例えば「紹介者に高すぎる報奨金を渡す」というもの。報奨金が高すぎると、小遣い稼ぎに、よく知らない相手に声をかけてしまうなんてこともありえるかもしれません。そもそも、やり方を間違えると、職業紹介に関する法令的にもグレーになってしまいます。
深い関係性でない人が入ってくるだけでなく、誘われた人は入社後にギャップや不満を感じる。やり方を間違えると目的から大きく外れる上、社内にアンチが増えることにも繋がるのです。リファラル採用を行う場合は、「会社のことが好きな社員が、一緒に働きたいと感じる相手に声をかけること」という軸をブラさないやり方を模索する必要があります。
―会社のファンになりそうないい人材を採用するのは、かなりハードルが高いような気もします。
松本:自社にとってどんな方がいい人材と言えるのかを、まず定義することからはじめる必要があります。「いい人材」の定義は会社によって異なります。ここで重要なのは、データから「こんな人がほしい」と定義することです。単に「地頭が良い人」「コミュニケーションに長けた人」だけでは、他社と同じ定義になってしまいますから。
とはいえ、ベーシックな共通点としては「自律型」が挙げられるのではないでしょうか。今後の社会では、自分で改革する、自分で動ける人は必須項目です。
―「自律型」の人材を採用するためのポイントはありますか?
自律型の採用では「自社独自の知見が得られる」と囲い込もうとするのは逆効果です。
「このスキルは他の会社や社会で通用するから、うちで学んだらいい」というメッセージの方が数倍も採用候補者には魅力に映るでしょう。スキルが身についた結果、転職や独立をする人がいるかもしれませんが、それはあくまで一部。広く使えるスキルを与える方が、人材を社内で囲い込むのに比べて信頼関係を築くことができ、その結果ロイヤリティも上がります。それが「いつでも辞められるけど、今は辞めない」という望ましい状態を作り出せるのです。

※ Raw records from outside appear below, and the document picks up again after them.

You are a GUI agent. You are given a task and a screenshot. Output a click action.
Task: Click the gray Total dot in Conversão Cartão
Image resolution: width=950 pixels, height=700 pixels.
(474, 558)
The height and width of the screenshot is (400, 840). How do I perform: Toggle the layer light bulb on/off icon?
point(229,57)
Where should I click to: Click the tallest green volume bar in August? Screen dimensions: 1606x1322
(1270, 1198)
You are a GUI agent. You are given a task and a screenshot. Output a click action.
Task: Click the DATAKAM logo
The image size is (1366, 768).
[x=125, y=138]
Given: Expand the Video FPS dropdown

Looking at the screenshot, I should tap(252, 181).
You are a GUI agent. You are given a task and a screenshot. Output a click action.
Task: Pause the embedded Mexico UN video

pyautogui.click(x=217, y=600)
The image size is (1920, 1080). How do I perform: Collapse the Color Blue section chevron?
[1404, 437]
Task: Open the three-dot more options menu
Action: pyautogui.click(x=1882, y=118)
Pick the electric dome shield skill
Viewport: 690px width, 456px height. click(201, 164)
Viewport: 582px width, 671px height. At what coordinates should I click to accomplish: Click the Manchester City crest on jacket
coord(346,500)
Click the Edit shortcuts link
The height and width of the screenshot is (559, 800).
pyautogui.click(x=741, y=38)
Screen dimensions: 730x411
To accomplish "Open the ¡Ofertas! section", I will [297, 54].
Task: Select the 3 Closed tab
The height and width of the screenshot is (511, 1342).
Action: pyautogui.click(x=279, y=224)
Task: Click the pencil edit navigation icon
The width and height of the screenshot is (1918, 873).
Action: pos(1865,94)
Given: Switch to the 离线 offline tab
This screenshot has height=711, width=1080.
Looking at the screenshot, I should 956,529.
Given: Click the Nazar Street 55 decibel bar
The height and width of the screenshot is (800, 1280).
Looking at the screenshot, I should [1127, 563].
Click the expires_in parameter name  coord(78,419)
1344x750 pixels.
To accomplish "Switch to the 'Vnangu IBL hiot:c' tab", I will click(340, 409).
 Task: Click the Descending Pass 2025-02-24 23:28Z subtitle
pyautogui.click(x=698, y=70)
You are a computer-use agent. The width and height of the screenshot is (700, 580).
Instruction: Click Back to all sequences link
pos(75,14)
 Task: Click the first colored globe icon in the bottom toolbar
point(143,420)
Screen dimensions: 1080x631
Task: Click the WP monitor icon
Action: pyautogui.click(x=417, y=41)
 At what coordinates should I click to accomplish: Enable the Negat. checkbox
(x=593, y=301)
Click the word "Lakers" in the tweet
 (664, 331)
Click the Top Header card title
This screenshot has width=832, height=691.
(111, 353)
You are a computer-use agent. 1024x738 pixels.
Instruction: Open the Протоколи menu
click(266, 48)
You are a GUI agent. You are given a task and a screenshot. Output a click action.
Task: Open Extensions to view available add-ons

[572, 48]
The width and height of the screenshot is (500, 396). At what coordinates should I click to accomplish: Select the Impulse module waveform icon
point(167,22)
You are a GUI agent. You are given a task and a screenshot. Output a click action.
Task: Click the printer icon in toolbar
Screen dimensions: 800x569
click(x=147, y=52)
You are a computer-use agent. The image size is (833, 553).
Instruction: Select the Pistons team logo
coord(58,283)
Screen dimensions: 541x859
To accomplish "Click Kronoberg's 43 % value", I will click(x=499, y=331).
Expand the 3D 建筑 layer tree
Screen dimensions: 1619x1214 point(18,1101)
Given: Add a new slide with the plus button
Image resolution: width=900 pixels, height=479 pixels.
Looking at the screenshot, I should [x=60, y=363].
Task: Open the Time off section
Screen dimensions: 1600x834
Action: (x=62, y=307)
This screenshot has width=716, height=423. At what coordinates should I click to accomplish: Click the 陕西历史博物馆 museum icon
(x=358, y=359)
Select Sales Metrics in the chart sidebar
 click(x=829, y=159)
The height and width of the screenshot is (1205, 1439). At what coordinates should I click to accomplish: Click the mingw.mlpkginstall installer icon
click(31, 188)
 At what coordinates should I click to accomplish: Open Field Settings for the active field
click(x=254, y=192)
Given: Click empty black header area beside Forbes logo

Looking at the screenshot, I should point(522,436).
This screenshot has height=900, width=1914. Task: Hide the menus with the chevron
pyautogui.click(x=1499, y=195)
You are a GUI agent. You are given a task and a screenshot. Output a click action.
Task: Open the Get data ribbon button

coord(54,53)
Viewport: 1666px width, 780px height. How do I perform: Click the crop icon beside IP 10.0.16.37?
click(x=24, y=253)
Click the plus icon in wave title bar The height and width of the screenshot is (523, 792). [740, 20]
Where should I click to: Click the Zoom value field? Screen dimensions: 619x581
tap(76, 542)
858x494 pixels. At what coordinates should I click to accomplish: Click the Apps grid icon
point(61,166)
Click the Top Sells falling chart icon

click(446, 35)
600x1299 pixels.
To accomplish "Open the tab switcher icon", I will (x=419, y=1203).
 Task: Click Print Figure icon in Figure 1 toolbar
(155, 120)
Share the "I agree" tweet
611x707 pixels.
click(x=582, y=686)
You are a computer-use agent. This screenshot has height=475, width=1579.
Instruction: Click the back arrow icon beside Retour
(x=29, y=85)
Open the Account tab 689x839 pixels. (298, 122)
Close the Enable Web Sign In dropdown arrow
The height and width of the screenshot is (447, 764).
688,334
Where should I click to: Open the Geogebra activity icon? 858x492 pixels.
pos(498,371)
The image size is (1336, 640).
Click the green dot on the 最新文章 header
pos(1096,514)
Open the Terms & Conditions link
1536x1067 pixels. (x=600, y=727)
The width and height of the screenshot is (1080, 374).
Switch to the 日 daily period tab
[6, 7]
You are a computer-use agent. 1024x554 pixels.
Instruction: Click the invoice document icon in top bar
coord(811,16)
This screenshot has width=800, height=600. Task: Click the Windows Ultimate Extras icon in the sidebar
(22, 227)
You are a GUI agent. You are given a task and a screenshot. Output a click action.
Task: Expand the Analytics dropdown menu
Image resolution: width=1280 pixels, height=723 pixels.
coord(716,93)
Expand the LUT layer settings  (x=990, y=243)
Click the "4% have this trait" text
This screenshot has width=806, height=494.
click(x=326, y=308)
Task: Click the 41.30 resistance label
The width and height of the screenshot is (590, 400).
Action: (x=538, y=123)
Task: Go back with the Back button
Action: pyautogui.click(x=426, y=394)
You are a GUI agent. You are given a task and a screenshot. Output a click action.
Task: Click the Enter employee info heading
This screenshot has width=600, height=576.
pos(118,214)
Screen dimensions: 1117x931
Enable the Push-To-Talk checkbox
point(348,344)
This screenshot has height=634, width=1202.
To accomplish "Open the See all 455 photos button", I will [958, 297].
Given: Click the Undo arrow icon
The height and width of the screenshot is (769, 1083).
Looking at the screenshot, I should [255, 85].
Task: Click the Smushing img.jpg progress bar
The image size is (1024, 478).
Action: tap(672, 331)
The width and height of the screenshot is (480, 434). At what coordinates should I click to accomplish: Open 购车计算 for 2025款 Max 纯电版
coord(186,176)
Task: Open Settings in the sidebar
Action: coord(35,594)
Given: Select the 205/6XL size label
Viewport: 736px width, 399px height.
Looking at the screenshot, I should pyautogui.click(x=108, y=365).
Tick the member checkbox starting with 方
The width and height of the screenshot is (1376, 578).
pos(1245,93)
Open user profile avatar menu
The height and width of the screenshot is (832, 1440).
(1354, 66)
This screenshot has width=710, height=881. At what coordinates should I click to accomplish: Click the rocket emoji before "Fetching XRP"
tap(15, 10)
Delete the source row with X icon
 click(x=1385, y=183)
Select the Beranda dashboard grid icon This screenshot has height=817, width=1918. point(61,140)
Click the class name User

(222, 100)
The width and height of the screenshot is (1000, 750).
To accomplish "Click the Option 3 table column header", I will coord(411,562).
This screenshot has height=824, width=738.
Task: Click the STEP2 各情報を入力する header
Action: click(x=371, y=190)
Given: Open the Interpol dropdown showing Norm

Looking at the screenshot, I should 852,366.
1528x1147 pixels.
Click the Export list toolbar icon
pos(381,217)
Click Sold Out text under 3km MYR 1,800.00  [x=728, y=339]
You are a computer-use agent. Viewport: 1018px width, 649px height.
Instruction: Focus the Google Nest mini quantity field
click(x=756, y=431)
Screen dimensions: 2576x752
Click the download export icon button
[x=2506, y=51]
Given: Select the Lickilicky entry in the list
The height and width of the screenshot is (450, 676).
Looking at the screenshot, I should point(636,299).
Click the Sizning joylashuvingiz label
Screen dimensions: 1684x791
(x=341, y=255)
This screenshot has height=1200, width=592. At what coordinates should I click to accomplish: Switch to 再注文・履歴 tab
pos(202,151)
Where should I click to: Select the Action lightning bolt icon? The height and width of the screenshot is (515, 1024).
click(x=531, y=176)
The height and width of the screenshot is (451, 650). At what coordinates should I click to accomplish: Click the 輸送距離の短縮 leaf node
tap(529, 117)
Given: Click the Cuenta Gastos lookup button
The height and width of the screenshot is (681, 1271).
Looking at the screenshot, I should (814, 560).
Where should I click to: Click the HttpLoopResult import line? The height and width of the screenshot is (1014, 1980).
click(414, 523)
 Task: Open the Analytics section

―企業を成長させるための採用に関して、他に重要なポイントはありますか?
同時に、採用では「アルムナイ」、つまり離職・退職者の門戸を開いておくことも重要だと感じます。かつては多くの企業が「会社を辞めるか続けるか」と、ゼロイチの雇用形態を取っていましたが、昨今は「辞めても業務委託で関わる」というやり方なども徐々に増えています。会社に対するロイヤリティが高ければ、会社を離れた場合でも、取引先として商談を運んできてくれるケースも期待できます。
昔は「辞めた人は敵」という考えもありましたが、そういった会社だと今後成長するのは難しいと感じます。人材を囲いこみ、短期的な会社の利益を追求するのではなく、社員、ひいては社会全体の利益を追求できる会社こそが、今後成長していくのではないでしょうか。